Cover of The Men Who Stare At GoatsIts been a couple of weeks, nay, a couple of months, since I been coming here, sitting on my arse watching this blog appear with nothing to write. The white blanker looks at me - we exchange stares like two boxers before a fight. And I'm the one who's been waving the white flag and throwing in the towel. I like the place I been recently residing in - it's called the "Writer's Block" and I'm the neighborhood sentry. Even the user name's got a "Looking for Godot" feel about it.
"Whereintheworldisjurmichhowing?" is what I gotta type in and as far as I can tell, he's not there.
Isn't life like a "Box of Chocolates" at times like these? Really man! If irony was a rubber you could stretch it 80*8000,000,000 around the world and still be gone. I'm teaching, apparently, creative writing for little kids in a Middle Secondary School. Today I went pre-historic on their arse; thought I'd let them know about the cave-man's communication. One kid said "they wrote stuff down through their drawings." That never occurred to me. Of course they did - drew the animals they hunted and told us they tasted good. Then I went reed and papyrus on their little cerebellums, followed by quills and inks. But the little buggers do me proud; no matter what I threw at them, they came back and threw in the gauntlet with words like "Information", "Communication", "Discussion" etc. It was enough to make me go back to my "Writer's Block", enter in via "whereintheworldisyourhead?" and find myself eye-boxing with the electronic screen-er.
Now that I find myself with no material with which to impress my digital viewers and readers, I've been shamelessly digging in the archives and retrieving those rotten old dead fish - serving them anew on a platter! Forgive me folks, I guess a man is allowed a crime or two every once in a while.
I'm not a criminal but the thought of slogging when it comes to the blogging gets me nagging, begging, conniving, contriving, gesticulating, cranking, hankering and thieving.

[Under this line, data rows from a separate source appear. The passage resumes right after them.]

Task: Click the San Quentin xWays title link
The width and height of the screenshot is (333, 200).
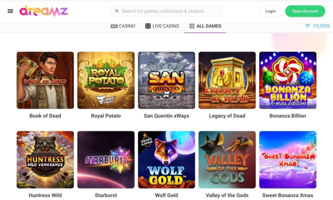Action: click(x=167, y=116)
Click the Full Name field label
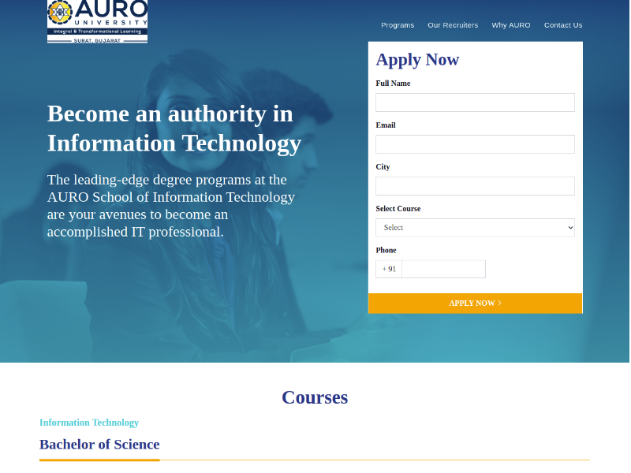Viewport: 631px width, 473px height. click(393, 84)
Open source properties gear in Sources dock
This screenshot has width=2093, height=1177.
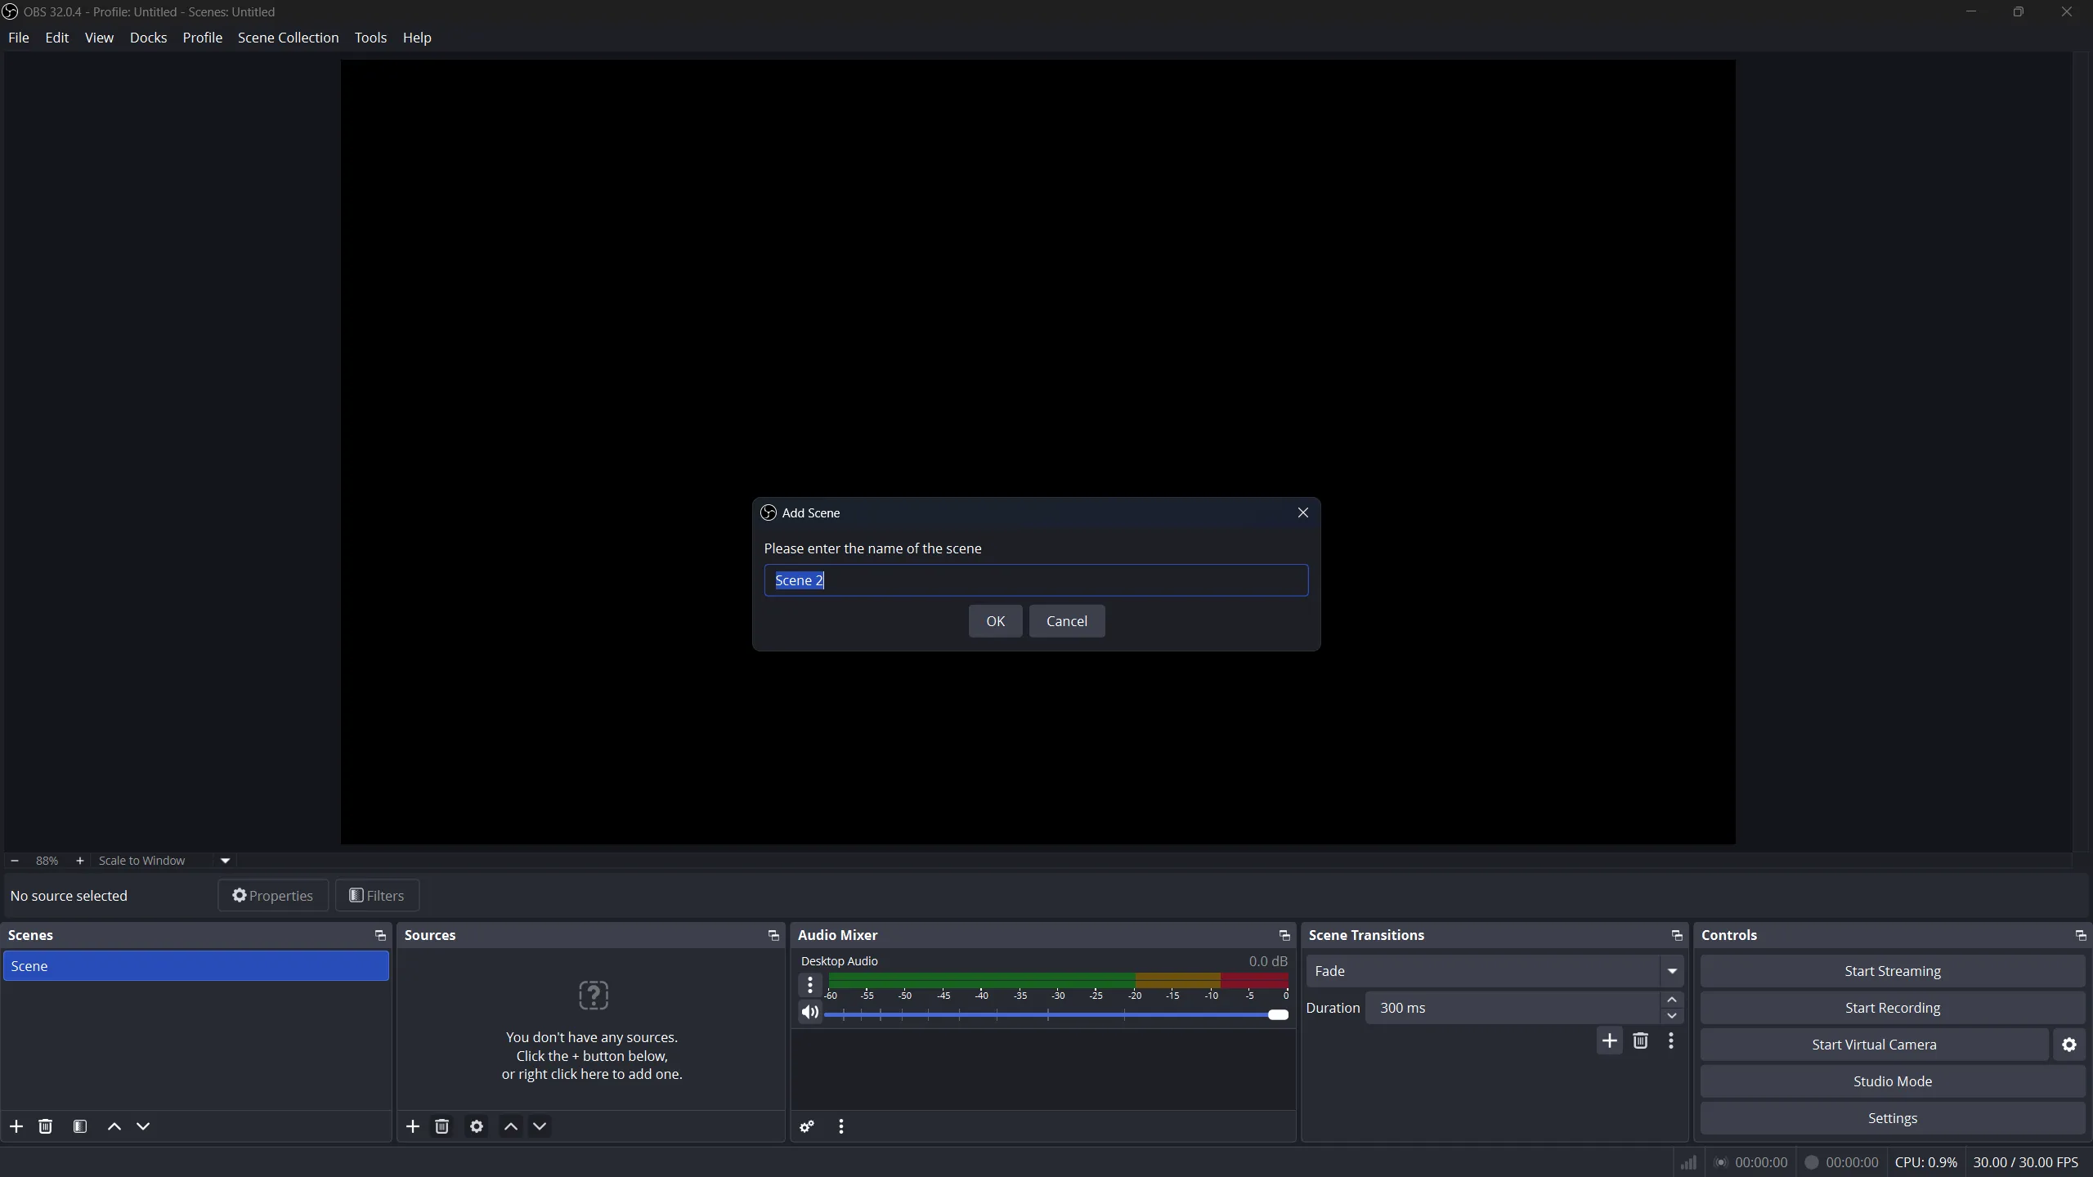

(You should see how long a break I took between writing this line and the ramble above). But I'm no slouch either, you see, I crack up my knuckles, bind them in a stretched out fist of fury and kick start that whole "Men Who Stare at Goats" routine. Tomorrow I'm going "Cloud Bursting" and the day after that I'm gonna demolish that "Writer's Block" with a Komatsu Keypad.
And then there are all these authors - from White Tigers to Chromosomes in the neighborhood to that Dan guy who can link up and see the interconnectedness of tunnels and triangles everywhere in Western Europe before you can say "Fvck!"
And before you shrug, sneer and snap at me I bid you all adieu! (The SOB has indeed logged out, shut down and left the Cyber Bloc). Cheers Amigos!